* STUDY TEXT *
Segment Open

Enabling Affordable Transition in the Global South
1st December, 2021
“Net-zero by 2050” has become the mantra of a generation trying to tackle to climate change, as a growing number of governments and businesses around the world pledge to somehow become carbon neutral within three decades. This is no mean feat, even for a country in, let’s say, the Nordics, with developed infrastructure, deep pockets, and a population willing to pay a premium for the benefit of the planet. However, for many developing countries that lack significant grid coverage and widespread electricity access, there are many hoops to jump through before ambitious carbon reduction targets can be made a priority.
The UN has identified basic energy access for 100% of the world’s population as one of their Sustainable Development Goals for 2030. In 2019, global progress towards that target was at 90%. That progress, however, is not equally distributed across the world: globally, 759 million people lack access to basic energy, and as many as 1.1 billion people lack access to modern electricity services. Although this number is shrinking steadily, the COVID-19 pandemic has reversed many of the gains made in recent years.
So Why Does Electrification Matter?
Stable and reliable electricity changes everything – for the individual, community, and society. Suddenly, you are able to light your home to enable working after dark, charge a smartphone, power household appliances that save hours of work every single day, or keep food hygienic and edible. Many communities that are yet to have access to electricity rely on heavily polluting fuels – such as kerosene, biomass, and coal – to cook, impacting not just climate change through CO2 emissions, but also air quality.

Segment Closed

* TASK SET *
A – List every fuel that the article on electrification in the Global South names as heavily polluting.
B – Carry on the article on electrification in the Global South, starting after its final sentence.

* DATA SUPPLIED *
Segment Open

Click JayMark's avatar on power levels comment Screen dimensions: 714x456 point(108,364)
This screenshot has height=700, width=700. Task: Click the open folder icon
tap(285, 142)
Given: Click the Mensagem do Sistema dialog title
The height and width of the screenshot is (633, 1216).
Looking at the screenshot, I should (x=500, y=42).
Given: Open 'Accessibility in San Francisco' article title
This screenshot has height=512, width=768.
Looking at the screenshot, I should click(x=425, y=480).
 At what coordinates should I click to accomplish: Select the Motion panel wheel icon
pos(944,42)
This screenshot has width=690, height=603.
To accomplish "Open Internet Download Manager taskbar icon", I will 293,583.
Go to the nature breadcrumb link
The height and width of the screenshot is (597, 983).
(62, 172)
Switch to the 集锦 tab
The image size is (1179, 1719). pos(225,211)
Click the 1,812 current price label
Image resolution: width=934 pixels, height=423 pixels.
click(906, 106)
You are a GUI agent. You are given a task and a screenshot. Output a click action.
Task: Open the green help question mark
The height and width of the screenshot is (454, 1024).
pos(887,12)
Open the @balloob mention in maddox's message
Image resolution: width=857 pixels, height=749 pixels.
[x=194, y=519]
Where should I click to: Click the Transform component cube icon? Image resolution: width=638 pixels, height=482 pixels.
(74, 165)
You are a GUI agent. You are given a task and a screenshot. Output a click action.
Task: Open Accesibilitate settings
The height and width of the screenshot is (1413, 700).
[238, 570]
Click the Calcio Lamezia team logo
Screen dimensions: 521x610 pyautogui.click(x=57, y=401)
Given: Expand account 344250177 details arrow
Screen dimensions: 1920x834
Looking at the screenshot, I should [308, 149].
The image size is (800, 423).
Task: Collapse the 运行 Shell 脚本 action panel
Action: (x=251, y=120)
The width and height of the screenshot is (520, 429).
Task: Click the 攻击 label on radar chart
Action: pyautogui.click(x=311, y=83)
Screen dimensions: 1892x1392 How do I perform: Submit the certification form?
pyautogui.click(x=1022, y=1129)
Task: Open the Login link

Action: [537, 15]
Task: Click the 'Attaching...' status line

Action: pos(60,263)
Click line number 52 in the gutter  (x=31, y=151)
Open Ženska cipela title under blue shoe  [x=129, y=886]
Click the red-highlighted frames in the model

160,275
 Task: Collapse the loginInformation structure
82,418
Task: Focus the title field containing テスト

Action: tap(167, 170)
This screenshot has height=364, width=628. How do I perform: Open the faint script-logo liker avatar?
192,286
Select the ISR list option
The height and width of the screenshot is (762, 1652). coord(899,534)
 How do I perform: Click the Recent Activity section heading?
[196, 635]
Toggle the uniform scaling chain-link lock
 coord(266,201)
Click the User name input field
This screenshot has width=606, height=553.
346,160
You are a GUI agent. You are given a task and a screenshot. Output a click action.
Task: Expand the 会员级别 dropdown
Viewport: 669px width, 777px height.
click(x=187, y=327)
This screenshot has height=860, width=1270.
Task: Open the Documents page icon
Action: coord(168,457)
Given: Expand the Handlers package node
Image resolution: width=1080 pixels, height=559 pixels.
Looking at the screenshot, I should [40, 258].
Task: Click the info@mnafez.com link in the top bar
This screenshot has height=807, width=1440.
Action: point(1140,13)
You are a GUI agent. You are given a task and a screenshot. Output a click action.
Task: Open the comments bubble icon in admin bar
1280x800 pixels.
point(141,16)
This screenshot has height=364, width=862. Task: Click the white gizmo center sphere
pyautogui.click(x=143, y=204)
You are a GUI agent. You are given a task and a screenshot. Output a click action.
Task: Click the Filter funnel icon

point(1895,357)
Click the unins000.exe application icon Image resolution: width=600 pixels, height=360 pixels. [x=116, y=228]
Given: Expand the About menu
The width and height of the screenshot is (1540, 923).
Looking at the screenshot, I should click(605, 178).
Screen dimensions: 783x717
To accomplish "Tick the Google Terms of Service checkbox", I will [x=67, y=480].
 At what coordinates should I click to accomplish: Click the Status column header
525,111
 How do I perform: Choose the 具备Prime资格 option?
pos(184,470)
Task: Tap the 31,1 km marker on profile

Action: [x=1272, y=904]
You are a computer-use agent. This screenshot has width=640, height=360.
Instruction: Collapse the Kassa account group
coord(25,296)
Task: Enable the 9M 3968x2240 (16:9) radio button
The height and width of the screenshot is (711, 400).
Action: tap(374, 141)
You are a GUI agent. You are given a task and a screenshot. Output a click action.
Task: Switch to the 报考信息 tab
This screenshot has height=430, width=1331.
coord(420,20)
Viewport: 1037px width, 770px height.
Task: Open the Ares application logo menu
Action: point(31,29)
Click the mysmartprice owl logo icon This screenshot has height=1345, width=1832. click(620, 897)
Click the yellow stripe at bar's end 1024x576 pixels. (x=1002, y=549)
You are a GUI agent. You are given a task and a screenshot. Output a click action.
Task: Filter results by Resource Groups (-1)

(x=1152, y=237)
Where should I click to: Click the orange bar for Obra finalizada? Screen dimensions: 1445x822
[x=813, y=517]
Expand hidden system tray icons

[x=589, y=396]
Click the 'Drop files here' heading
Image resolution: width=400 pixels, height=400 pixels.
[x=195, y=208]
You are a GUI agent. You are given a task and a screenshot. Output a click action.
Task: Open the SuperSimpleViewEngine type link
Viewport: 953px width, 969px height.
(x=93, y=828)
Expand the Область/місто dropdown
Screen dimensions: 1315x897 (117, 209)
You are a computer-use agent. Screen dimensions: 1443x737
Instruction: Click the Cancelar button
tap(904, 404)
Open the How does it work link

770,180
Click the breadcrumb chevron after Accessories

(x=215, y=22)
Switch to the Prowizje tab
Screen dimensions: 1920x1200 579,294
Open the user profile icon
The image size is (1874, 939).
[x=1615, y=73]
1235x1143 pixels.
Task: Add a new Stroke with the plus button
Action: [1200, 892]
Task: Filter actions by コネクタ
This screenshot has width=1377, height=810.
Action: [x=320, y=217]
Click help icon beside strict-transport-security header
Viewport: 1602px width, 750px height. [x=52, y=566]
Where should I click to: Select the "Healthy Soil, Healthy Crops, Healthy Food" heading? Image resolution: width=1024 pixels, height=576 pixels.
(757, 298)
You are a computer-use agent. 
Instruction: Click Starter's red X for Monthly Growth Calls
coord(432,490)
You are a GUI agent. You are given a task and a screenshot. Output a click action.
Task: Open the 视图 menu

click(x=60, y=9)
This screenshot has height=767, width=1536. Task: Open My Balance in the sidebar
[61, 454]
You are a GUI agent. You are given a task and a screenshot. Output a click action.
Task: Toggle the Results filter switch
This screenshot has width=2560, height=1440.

Segment Closed

* ANSWERS FOR EACH ITEM *
A – kerosene, biomass, coal

B –
As medical and technological research has progressed over the past century, electricity has become more than a nice-to-have within health care. Indeed, electrification is essential to power modern therapeutics and diagnostics. Vaccines, too, need a complex chain of cold storage from production to deployment, where electrification is the key enabler. But today, more than 70% of sub-Saharan African health facilities lack reliable electricity access, and 25% have no electricity at all. In many places, there are either no available grids or only grids that would not be able to handle the additional load that further electrification would entail.
The challenge is immense, but solved at scale, the economic benefits multiply and can ripple through communities, countries, and regions.
Renewables Are Growing Quickly
But if the present looks challenging, the future shows enormous potential. Renewable energy today accounts for 67% of sub-Saharan Africa’s energy consumption and 17% globally. Investment in clean energy in the region is growing rapidly: it jumped to $7.4 billion in 2018, up from $2.3 billion in 2017. Thanks to increasing capital flows, renewable energy capacity in Africa could reach 310GW by 2030, which would make it the world’s largest producer of green energy, according to the International Renewable Energy Association (IRENA).
However necessary the growth of renewable energy is for fighting climate change, its increased share of total energy production poses new challenges to the power grid, particularly during peak production and consumption periods. The inherent intermittency of most affordable renewable alternatives exacerbates existing challenges such as congestion and power deficits.
What About Storage?
Enter energy storage – the missing link in the renewable energy system. In fact, even today, when renewable energy access across Africa is only in its infancy, poor storage availability contributes to an energy deficit estimated to be holding back Africa’s growth by 2 to 4% per year.
By storing energy that is produced when it is abundant, inexpensive, and green, the world can take the necessary steps away from fossil dependency and save money at the same time. Storage allows individuals and communities to leapfrog the glacial process of central infrastructure development in areas that are often remote and inaccessible and set up so-called microgrids, where extending access would otherwise not be possible, nor make financial sense.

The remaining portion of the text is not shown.